**Instructions to follow**
Output the opening lines of the records exactly. End with the line that contains "Given: Click the cover".

**Records for the task**
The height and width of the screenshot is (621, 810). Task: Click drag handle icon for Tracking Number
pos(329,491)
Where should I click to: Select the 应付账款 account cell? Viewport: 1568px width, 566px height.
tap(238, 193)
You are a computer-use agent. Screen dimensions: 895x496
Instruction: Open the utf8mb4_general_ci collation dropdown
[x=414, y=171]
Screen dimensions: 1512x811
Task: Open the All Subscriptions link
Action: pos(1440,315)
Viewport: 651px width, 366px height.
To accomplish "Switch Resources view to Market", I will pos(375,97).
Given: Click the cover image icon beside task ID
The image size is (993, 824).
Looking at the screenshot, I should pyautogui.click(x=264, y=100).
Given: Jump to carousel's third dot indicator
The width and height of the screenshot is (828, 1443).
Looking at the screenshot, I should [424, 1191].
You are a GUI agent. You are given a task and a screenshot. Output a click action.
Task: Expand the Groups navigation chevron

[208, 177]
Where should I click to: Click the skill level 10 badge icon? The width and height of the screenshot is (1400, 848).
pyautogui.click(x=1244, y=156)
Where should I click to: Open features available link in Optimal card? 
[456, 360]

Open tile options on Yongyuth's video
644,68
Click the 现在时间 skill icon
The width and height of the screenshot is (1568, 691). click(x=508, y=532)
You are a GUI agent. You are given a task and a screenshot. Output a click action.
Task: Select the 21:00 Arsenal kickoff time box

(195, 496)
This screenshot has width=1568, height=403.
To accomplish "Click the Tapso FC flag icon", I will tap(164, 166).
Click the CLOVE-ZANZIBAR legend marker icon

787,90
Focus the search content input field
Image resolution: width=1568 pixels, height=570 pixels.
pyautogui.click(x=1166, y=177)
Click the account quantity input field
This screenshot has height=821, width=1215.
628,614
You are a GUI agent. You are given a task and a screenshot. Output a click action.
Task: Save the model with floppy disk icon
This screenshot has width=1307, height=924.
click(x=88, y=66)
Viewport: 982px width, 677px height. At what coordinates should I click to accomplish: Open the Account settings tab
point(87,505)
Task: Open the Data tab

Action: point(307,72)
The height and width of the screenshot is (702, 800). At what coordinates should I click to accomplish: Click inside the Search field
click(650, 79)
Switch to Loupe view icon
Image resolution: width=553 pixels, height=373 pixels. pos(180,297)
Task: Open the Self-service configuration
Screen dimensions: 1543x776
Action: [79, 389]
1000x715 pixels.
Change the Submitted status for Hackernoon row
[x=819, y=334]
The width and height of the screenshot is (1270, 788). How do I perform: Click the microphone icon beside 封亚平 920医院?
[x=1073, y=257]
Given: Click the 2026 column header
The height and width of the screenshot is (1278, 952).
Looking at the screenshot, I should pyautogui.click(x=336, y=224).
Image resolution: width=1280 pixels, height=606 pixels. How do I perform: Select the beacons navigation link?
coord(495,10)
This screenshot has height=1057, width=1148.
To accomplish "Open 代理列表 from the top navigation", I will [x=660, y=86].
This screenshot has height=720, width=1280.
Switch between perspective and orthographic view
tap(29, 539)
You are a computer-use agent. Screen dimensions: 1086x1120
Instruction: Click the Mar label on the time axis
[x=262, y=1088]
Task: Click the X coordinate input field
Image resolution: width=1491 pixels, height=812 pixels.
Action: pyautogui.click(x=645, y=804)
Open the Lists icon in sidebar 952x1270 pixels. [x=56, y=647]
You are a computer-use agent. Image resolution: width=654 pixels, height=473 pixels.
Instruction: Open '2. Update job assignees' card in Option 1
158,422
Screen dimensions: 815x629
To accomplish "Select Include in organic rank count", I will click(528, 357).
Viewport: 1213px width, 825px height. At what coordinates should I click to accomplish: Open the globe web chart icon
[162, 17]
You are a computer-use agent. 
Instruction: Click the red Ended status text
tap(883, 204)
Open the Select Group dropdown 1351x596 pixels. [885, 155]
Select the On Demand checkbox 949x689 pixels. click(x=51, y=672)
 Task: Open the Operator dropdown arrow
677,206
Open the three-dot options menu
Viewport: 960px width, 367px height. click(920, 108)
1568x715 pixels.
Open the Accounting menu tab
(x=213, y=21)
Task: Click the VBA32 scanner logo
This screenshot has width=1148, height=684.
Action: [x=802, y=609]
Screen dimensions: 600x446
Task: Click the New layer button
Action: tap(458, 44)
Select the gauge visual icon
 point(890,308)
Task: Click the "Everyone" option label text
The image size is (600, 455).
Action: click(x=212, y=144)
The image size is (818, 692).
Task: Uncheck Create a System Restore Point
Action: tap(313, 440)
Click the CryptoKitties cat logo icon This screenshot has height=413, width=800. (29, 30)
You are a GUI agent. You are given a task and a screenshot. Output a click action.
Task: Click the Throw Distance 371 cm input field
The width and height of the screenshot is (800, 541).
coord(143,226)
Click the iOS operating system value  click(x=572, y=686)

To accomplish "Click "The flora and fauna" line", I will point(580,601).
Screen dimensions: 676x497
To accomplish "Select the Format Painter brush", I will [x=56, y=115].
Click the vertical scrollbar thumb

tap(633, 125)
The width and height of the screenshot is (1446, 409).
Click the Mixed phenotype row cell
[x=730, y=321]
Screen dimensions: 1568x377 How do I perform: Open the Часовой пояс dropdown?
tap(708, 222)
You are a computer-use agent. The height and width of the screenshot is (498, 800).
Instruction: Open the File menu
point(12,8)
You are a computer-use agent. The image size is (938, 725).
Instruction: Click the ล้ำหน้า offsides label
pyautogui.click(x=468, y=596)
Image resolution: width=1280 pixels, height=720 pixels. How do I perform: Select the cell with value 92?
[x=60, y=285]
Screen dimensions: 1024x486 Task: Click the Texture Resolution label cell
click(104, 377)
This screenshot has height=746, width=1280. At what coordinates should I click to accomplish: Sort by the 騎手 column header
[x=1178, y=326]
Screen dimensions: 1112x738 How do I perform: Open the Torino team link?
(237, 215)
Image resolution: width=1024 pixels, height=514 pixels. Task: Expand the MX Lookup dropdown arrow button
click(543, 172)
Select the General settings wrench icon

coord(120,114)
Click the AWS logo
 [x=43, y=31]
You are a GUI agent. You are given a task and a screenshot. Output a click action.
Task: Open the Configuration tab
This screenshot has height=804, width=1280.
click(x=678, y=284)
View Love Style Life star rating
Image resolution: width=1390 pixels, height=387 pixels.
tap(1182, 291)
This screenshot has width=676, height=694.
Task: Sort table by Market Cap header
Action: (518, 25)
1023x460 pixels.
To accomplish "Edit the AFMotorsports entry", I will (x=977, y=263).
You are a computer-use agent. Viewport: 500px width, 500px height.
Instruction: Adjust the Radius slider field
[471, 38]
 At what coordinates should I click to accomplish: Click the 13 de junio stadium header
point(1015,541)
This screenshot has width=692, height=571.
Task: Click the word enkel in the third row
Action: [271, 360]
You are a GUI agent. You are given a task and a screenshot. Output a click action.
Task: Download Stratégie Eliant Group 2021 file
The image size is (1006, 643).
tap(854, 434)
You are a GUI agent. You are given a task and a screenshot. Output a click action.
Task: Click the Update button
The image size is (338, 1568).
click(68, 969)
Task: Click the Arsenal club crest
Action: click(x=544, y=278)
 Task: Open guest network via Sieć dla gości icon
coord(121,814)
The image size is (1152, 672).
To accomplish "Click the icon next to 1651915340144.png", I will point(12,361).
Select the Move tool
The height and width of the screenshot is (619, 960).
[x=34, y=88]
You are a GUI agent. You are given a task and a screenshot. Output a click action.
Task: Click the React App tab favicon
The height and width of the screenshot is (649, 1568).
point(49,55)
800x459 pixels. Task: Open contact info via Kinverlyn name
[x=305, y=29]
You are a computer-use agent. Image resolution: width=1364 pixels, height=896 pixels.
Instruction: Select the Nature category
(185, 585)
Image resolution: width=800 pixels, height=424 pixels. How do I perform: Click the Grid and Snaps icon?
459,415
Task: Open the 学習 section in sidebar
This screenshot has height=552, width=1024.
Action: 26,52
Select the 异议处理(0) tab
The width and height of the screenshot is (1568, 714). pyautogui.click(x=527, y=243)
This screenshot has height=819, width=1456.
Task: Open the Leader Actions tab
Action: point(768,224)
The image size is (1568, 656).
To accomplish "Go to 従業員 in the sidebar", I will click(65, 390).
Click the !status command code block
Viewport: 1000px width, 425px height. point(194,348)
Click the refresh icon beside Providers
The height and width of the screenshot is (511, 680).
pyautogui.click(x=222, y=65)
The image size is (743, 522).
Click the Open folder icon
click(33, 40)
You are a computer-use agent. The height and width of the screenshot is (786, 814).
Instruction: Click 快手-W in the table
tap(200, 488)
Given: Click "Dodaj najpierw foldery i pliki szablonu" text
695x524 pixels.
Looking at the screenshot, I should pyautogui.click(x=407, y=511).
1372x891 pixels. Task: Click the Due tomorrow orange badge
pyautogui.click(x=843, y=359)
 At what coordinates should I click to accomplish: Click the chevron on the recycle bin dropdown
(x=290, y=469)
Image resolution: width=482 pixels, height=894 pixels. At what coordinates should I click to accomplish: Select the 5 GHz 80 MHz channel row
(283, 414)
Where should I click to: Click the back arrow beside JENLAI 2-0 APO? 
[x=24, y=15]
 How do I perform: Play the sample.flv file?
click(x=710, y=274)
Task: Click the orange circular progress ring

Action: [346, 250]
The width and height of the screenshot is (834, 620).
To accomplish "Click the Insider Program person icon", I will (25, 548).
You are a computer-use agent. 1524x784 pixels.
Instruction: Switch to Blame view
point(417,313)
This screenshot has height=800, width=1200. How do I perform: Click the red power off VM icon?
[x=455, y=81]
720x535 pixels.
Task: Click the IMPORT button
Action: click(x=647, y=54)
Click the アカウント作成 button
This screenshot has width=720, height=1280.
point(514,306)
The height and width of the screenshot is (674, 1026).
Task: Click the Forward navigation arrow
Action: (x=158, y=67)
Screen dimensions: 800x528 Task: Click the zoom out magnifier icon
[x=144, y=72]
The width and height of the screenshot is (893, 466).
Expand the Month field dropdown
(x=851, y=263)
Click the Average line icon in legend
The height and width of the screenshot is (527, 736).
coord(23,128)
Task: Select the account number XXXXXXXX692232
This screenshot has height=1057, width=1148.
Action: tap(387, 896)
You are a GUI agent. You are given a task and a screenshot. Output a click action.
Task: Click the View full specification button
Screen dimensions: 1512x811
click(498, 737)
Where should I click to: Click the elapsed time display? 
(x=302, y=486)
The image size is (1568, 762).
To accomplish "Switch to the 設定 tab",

**Exercise result**
The height and width of the screenshot is (621, 810). Task: Click drag handle icon for Tracking Number
pos(329,491)
Where should I click to: Select the 应付账款 account cell? Viewport: 1568px width, 566px height.
tap(238, 193)
You are a computer-use agent. Screen dimensions: 895x496
Instruction: Open the utf8mb4_general_ci collation dropdown
[x=414, y=171]
Screen dimensions: 1512x811
Task: Open the All Subscriptions link
Action: pos(1440,315)
Viewport: 651px width, 366px height.
To accomplish "Switch Resources view to Market", I will pos(375,97).
Given: Click the cover image icon beside task ID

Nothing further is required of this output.